- _Rows contained in a dataset_
— BEGIN —
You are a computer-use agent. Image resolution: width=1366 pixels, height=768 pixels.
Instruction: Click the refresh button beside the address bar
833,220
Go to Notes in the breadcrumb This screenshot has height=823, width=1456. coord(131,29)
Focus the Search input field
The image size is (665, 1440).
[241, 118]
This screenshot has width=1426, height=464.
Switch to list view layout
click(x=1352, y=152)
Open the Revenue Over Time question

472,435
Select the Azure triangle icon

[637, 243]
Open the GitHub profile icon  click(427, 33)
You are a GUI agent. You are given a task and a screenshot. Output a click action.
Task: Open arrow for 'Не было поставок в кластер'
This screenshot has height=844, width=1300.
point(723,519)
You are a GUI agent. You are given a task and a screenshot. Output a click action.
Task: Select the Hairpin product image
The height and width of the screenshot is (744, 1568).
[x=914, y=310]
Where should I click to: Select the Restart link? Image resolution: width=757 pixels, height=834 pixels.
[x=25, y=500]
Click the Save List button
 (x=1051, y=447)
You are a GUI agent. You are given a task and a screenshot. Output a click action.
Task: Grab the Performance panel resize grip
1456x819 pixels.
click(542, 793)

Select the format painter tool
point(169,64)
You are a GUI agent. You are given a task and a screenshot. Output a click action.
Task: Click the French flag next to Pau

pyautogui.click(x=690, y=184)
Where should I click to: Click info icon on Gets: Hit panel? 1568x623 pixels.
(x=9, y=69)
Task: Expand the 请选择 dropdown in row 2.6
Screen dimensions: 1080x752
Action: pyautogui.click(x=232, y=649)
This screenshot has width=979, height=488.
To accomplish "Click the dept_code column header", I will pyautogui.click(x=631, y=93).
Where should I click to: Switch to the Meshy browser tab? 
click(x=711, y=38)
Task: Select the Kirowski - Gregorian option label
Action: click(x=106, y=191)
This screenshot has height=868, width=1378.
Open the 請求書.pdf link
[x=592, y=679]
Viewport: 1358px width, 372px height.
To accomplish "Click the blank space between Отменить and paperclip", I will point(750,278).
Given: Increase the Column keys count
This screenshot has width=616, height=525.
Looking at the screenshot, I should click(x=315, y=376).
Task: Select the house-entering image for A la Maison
— END —
- _What is being asked_
Reproduce every one of the rows above verbatim, changing nothing.

- _Answer to this task_
You are a computer-use agent. Image resolution: width=1366 pixels, height=768 pixels.
Instruction: Click the refresh button beside the address bar
833,220
Go to Notes in the breadcrumb This screenshot has height=823, width=1456. coord(131,29)
Focus the Search input field
The image size is (665, 1440).
[241, 118]
This screenshot has width=1426, height=464.
Switch to list view layout
click(x=1352, y=152)
Open the Revenue Over Time question

472,435
Select the Azure triangle icon

[637, 243]
Open the GitHub profile icon  click(427, 33)
You are a GUI agent. You are given a task and a screenshot. Output a click action.
Task: Open arrow for 'Не было поставок в кластер'
This screenshot has height=844, width=1300.
point(723,519)
You are a GUI agent. You are given a task and a screenshot. Output a click action.
Task: Select the Hairpin product image
The height and width of the screenshot is (744, 1568).
[x=914, y=310]
Where should I click to: Select the Restart link? Image resolution: width=757 pixels, height=834 pixels.
[x=25, y=500]
Click the Save List button
 (x=1051, y=447)
You are a GUI agent. You are given a task and a screenshot. Output a click action.
Task: Grab the Performance panel resize grip
1456x819 pixels.
click(542, 793)

Select the format painter tool
point(169,64)
You are a GUI agent. You are given a task and a screenshot. Output a click action.
Task: Click the French flag next to Pau

pyautogui.click(x=690, y=184)
Where should I click to: Click info icon on Gets: Hit panel? 1568x623 pixels.
(x=9, y=69)
Task: Expand the 请选择 dropdown in row 2.6
Screen dimensions: 1080x752
Action: pyautogui.click(x=232, y=649)
This screenshot has width=979, height=488.
To accomplish "Click the dept_code column header", I will pyautogui.click(x=631, y=93).
Where should I click to: Switch to the Meshy browser tab? 
click(x=711, y=38)
Task: Select the Kirowski - Gregorian option label
Action: click(x=106, y=191)
This screenshot has height=868, width=1378.
Open the 請求書.pdf link
[x=592, y=679]
Viewport: 1358px width, 372px height.
To accomplish "Click the blank space between Отменить and paperclip", I will point(750,278).
Given: Increase the Column keys count
This screenshot has width=616, height=525.
Looking at the screenshot, I should click(x=315, y=376).
Task: Select the house-entering image for A la Maison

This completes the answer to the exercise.